• [Task instructions]:
Begin at the line holding "Expand the Test Job row" and set down exactly each line through the last one below, omitting pictures. Include nothing else.

(Stored data entries)

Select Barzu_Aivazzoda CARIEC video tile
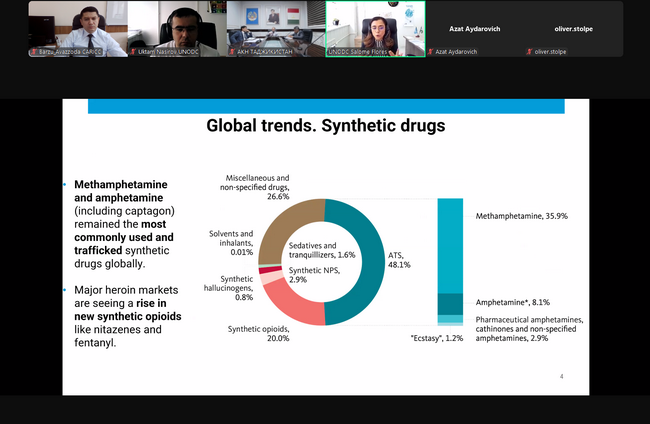This screenshot has height=424, width=650. click(x=77, y=25)
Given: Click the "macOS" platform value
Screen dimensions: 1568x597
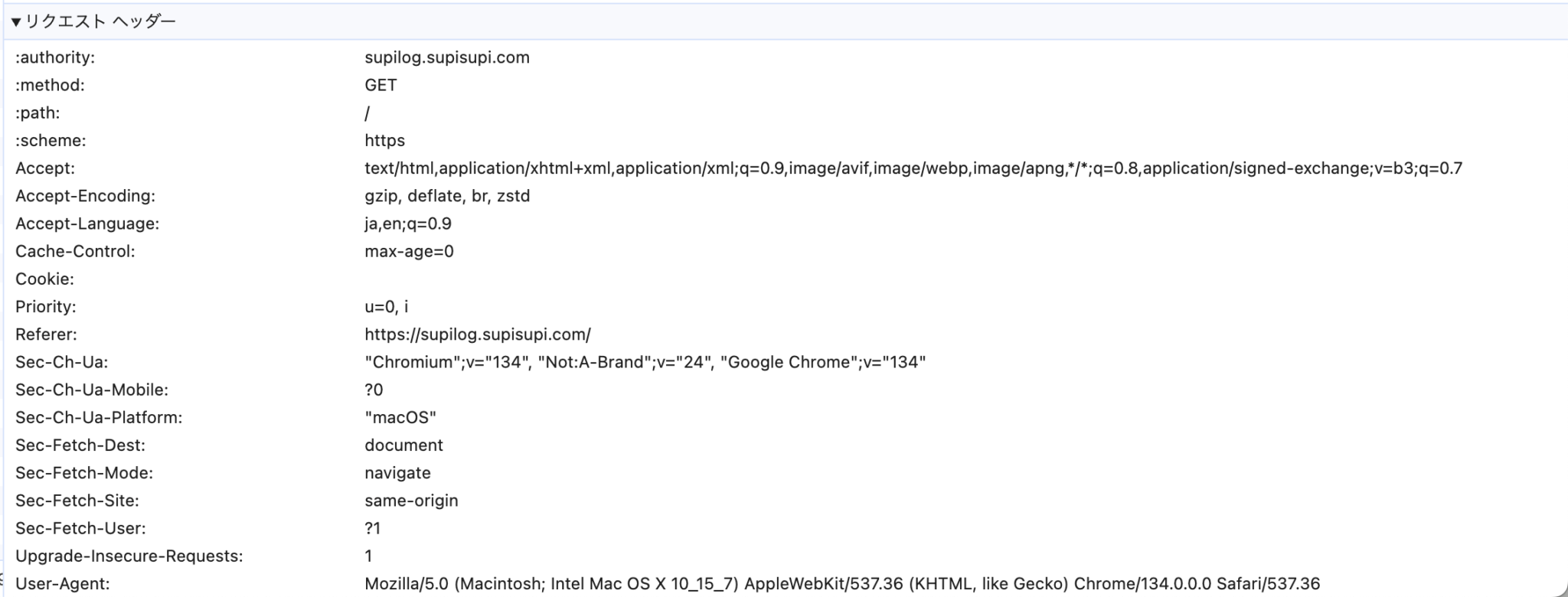Looking at the screenshot, I should pyautogui.click(x=400, y=418).
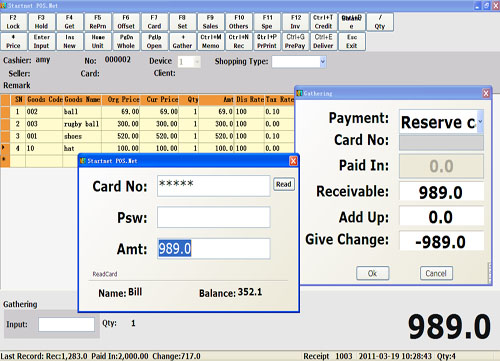Confirm with the Ok button in Gathering
Viewport: 500px width, 361px height.
pos(372,273)
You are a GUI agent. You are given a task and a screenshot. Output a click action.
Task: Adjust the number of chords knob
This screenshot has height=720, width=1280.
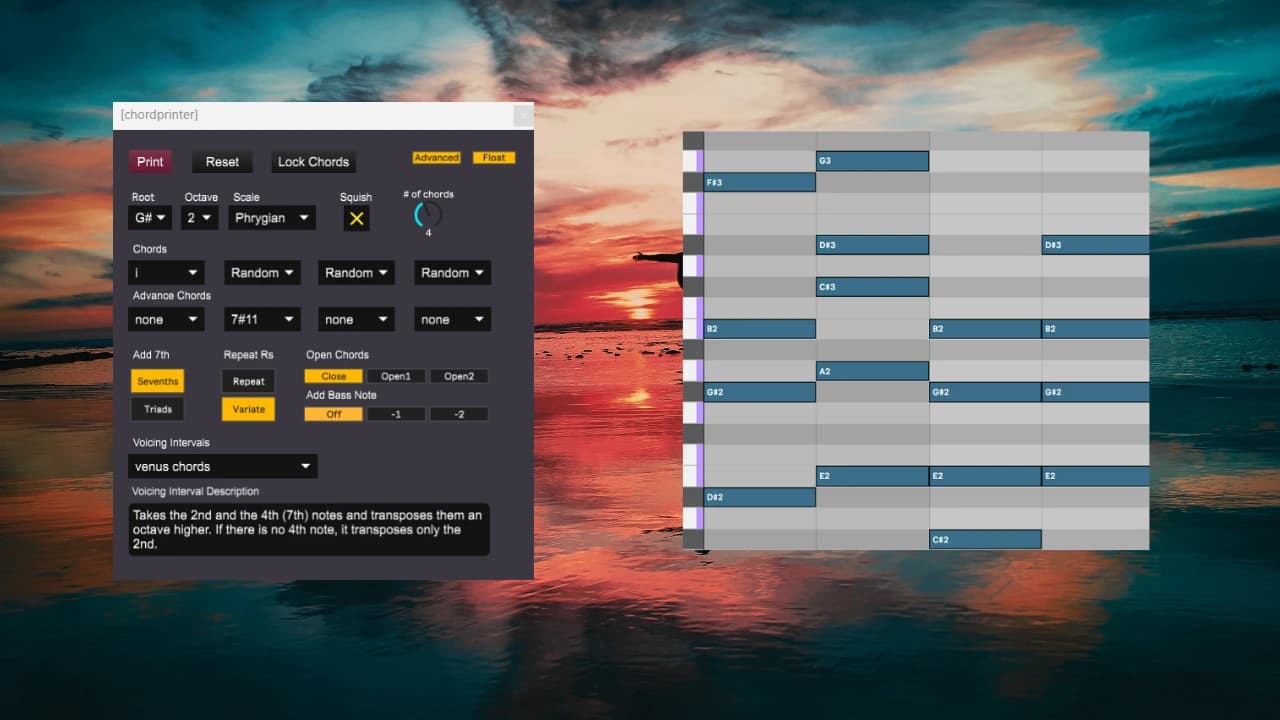click(428, 214)
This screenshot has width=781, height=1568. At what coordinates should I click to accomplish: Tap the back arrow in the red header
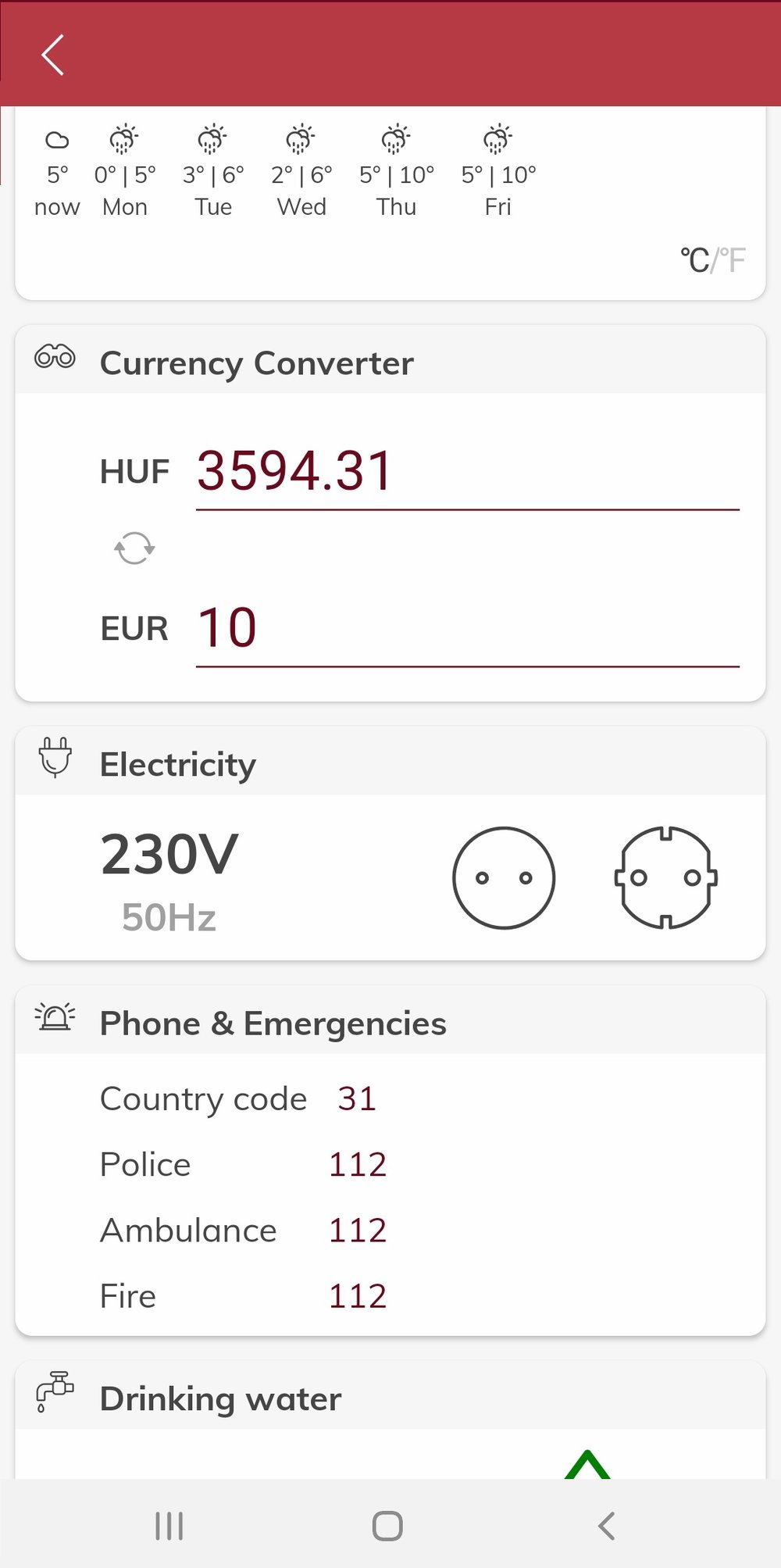[52, 55]
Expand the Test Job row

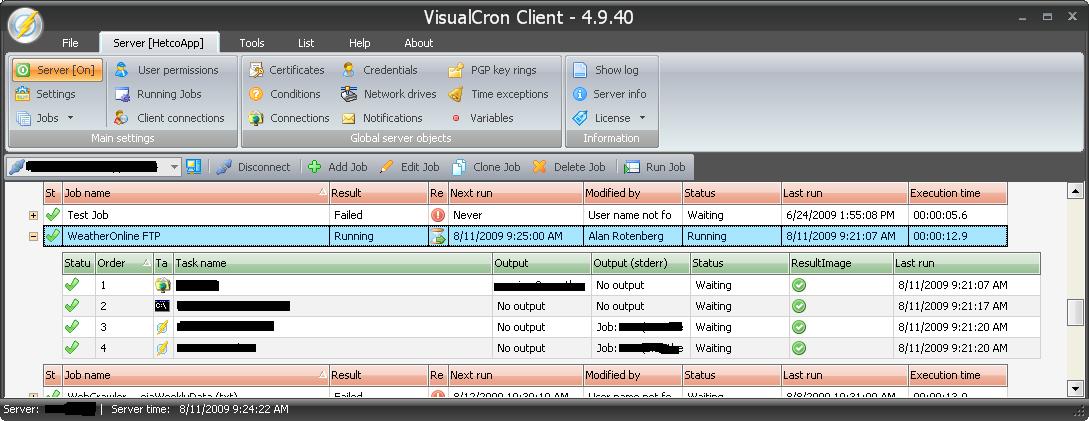tap(33, 215)
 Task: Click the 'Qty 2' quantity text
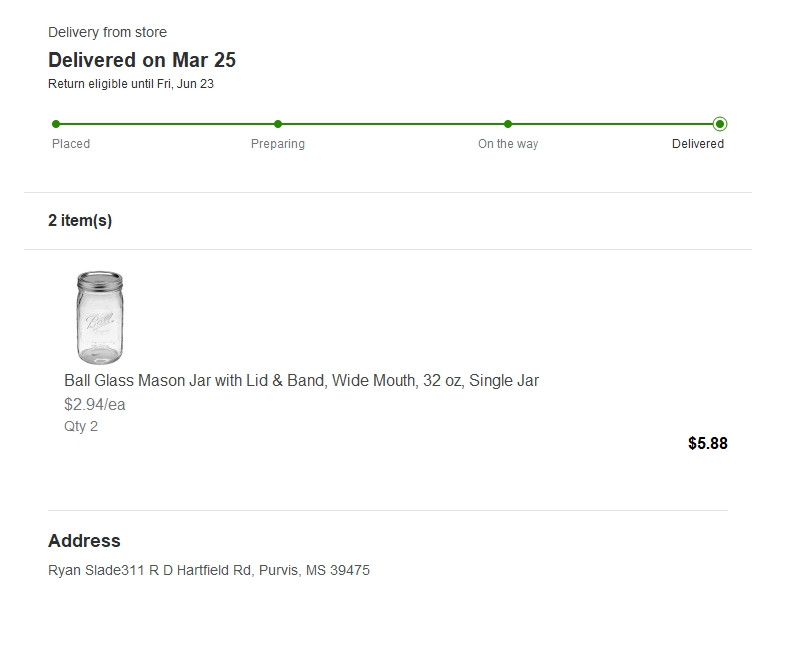click(x=81, y=427)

• [Completed task]:
Expand the Test Job row

tap(33, 215)
 Task: Click the 'Qty 2' quantity text
click(x=81, y=427)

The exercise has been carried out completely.